To implement this idea the foreach() has to change a little, in nonrelease mode it has to set and later reset a boolean flag inside the container being iterated. So this boolean value if present must have a standard name, that has to be shown in the std.container page about the standard API of the container. If implemented this idea lessens a little the need for the stable ("soft") methods.

Considering that this bug breaks safety of SafeD programs, it is definitely much more severe than an "enhancement".

SafeD refers to memory safety. The current behavior is completely memory safe. The same could happen with any container whose iterators/ranges are invalidated by the removal of an element from the container.
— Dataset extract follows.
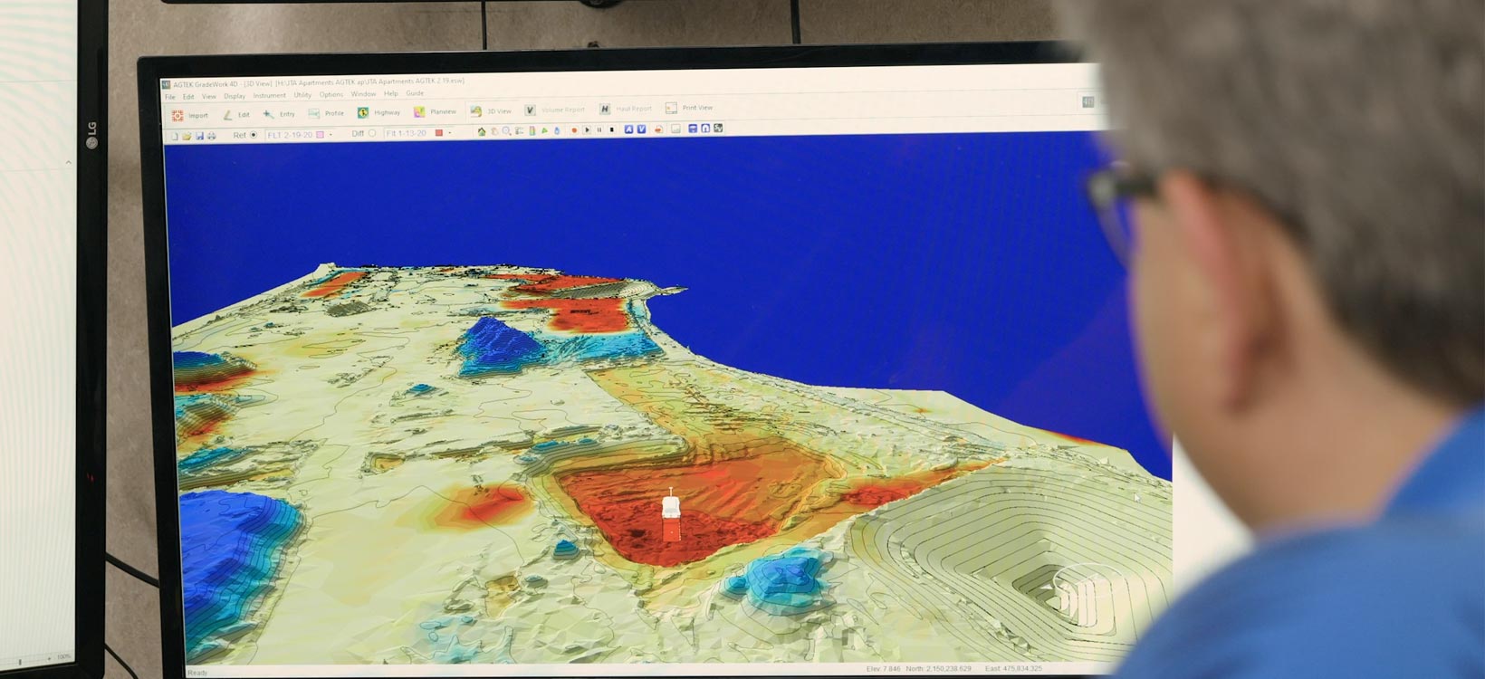Select the Diff radio button
Screen dimensions: 1485x679
coord(372,133)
It would be nice if removing elements from an AA while looping over it worked, but it's not at all surprising that it doesn't, and it may not be reasonable to require that it does. And it's easy enough to get around this. You just save a list of the items that you want to remove, and then you remove them after you're done iterating over the AA. There's nothing unsafe about the current behavior. It may be a bit bug-prone for the unwary, but this sort of things is normal when dealing with iterators or ranges. If it were unsafe, it wouldn't be throwing a RangeViolation but would keep trying to iterate using invalid data and do who-knows-what.

Eh? Is getting a segfault because the data structure has been modified considered "safe"? The workaround you suggested doesn't work when removing happens several calls deep in the call hierarchy.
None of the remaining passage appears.